Retorika Agama dalam Panggung Global
Fenomena ini bukan hanya milik satu bangsa. Ia adalah drama universal.
Di Timur Tengah, seruan jihad kerap dipakai sebagai slogan politik.
Perang untuk minyak, tanah, dan pengaruh internasional disulap menjadi
perjuangan suci. Kata sakral berubah menjadi komando yang mendorong anak muda
mengorbankan hidupnya.
Di Amerika Serikat, pidato politik sering dibungkus dengan kutipan
Alkitab. Keputusan militer diberi wajah rohani. Kata “God bless America”
terdengar seperti doa, padahal sering lebih dekat pada propaganda.
Di Eropa abad pertengahan, gereja memakai bahasa agama untuk mengatur
segala aspek kehidupan, menyebut lawan sebagai bidat, sesat, atau musuh Tuhan.
Padahal, di balik semua itu ada kepentingan ekonomi dan kuasa.
Filsafat Kebenaran dalam Bahasa
Aku mulai bertanya: apa arti kebenaran jika bahasa bisa dipelintir
dengan mudah?
Bahasa agama, dalam bentuk paling murni, adalah jalan menuju kebenaran.

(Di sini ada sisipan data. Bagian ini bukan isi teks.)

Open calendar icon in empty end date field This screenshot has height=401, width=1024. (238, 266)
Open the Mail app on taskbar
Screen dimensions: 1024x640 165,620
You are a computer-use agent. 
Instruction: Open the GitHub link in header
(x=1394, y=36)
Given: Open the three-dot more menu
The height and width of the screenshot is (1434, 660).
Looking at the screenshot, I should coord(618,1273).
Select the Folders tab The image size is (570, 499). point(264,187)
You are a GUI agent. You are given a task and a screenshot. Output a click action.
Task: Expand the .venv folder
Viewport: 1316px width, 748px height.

Tetapi ketika ia dipakai sebagai senjata, kebenaran itu kabur. Mungkin
kebenaran bukanlah sesuatu yang bisa dipatenkan dalam kata. Mungkin ia hadir
ketika kita berani membongkar kata-kata yang berlapis, berani menyingkap retorika
yang membungkus kepentingan dengan doa.
Jalan Menuju Kesadaran Baru
Apa yang bisa kita lakukan? Pertama, belajar membaca bahasa dengan
hati-hati. Tidak semua doa adalah doa, tidak semua seruan iman adalah
kebenaran.
Kedua, berani bertanya. Pertanyaan bukanlah tanda lemahnya iman,
melainkan kekuatan akal yang dianugerahkan Tuhan.
Ketiga, membangun kembali bahasa agama sebagai bahasa cinta, bukan
ketakutan. Bahasa yang menumbuhkan harapan, bukan sekadar ancaman. Bahasa yang
membuat orang merasa damai, bukan tertekan.
Penutup: Antara Doa dan Kebohongan
Aku kembali mengingat mimbar kecil di awal kisah ini. Suara itu masih
menggema dalam kepalaku. Ada doa, ada ayat, ada janji surgawi. Tetapi aku juga
belajar melihat: ada celah di mana kebohongan bisa menyusup.
Bahasa agama adalah cahaya jika ia jujur. Tetapi ia bisa berubah menjadi
kabut jika dipakai untuk berbohong. Pilihan ada di tangan manusia: apakah kita
menjadikannya jalan pulang, atau jalan sesat.
Selama masih ada keberanian untuk bertanya, selama masih ada hati yang
peka terhadap kemanusiaan, bahasa agama akan kembali pada fungsinya yang
sejati: bukan topeng bagi kebohongan, melainkan jembatan menuju kebenaran.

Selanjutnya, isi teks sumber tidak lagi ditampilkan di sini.